◆ **EXERCISE OBJECTIVE**:
Render the listing below as a Markdown table with two columns, Row and Line, numbering each line in order and skipping any blank lines.

-*-

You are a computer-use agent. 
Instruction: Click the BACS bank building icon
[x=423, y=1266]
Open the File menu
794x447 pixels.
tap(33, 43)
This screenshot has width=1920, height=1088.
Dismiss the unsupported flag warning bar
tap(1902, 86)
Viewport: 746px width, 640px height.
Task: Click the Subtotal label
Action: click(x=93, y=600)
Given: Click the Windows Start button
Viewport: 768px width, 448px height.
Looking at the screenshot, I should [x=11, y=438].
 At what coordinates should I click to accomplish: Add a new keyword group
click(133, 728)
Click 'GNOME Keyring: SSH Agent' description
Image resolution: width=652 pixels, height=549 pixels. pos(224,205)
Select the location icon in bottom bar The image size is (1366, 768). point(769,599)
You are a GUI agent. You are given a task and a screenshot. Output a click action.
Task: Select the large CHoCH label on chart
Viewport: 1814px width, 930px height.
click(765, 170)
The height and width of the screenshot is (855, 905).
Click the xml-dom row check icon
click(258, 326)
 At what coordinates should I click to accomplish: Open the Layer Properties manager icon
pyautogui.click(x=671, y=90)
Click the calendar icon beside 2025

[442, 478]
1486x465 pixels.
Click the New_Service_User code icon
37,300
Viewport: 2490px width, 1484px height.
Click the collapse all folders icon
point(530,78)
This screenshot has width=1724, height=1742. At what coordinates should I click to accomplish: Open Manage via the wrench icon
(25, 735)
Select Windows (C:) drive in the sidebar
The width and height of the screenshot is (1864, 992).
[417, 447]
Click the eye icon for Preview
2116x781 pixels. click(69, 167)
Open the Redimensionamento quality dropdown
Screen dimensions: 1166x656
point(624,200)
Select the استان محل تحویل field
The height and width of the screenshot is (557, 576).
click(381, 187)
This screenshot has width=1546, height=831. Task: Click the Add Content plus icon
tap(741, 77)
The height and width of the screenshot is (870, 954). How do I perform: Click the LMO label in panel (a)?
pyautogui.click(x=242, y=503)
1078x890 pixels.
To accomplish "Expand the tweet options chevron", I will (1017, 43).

-*-

◆ **SOLUTION FOR THIS PROBLEM**:
| Row | Line |
|---|---|
| 1 | You are a computer-use agent.  |
| 2 | Instruction: Click the BACS bank building icon |
| 3 | [x=423, y=1266] |
| 4 | Open the File menu |
| 5 | 794x447 pixels. |
| 6 | tap(33, 43) |
| 7 | This screenshot has width=1920, height=1088. |
| 8 | Dismiss the unsupported flag warning bar |
| 9 | tap(1902, 86) |
| 10 | Viewport: 746px width, 640px height. |
| 11 | Task: Click the Subtotal label |
| 12 | Action: click(x=93, y=600) |
| 13 | Given: Click the Windows Start button |
| 14 | Viewport: 768px width, 448px height. |
| 15 | Looking at the screenshot, I should [x=11, y=438]. |
| 16 |  At what coordinates should I click to accomplish: Add a new keyword group |
| 17 | click(133, 728) |
| 18 | Click 'GNOME Keyring: SSH Agent' description |
| 19 | Image resolution: width=652 pixels, height=549 pixels. pos(224,205) |
| 20 | Select the location icon in bottom bar The image size is (1366, 768). point(769,599) |
| 21 | You are a GUI agent. You are given a task and a screenshot. Output a click action. |
| 22 | Task: Select the large CHoCH label on chart |
| 23 | Viewport: 1814px width, 930px height. |
| 24 | click(765, 170) |
| 25 | The height and width of the screenshot is (855, 905). |
| 26 | Click the xml-dom row check icon |
| 27 | click(258, 326) |
| 28 |  At what coordinates should I click to accomplish: Open the Layer Properties manager icon |
| 29 | pyautogui.click(x=671, y=90) |
| 30 | Click the calendar icon beside 2025 |
| 31 | [442, 478] |
| 32 | 1486x465 pixels. |
| 33 | Click the New_Service_User code icon |
| 34 | 37,300 |
| 35 | Viewport: 2490px width, 1484px height. |
| 36 | Click the collapse all folders icon |
| 37 | point(530,78) |
| 38 | This screenshot has width=1724, height=1742. At what coordinates should I click to accomplish: Open Manage via the wrench icon |
| 39 | (25, 735) |
| 40 | Select Windows (C:) drive in the sidebar |
| 41 | The width and height of the screenshot is (1864, 992). |
| 42 | [417, 447] |
| 43 | Click the eye icon for Preview |
| 44 | 2116x781 pixels. click(69, 167) |
| 45 | Open the Redimensionamento quality dropdown |
| 46 | Screen dimensions: 1166x656 |
| 47 | point(624,200) |
| 48 | Select the استان محل تحویل field |
| 49 | The height and width of the screenshot is (557, 576). |
| 50 | click(381, 187) |
| 51 | This screenshot has width=1546, height=831. Task: Click the Add Content plus icon |
| 52 | tap(741, 77) |
| 53 | The height and width of the screenshot is (870, 954). How do I perform: Click the LMO label in panel (a)? |
| 54 | pyautogui.click(x=242, y=503) |
| 55 | 1078x890 pixels. |
| 56 | To accomplish "Expand the tweet options chevron", I will (1017, 43). |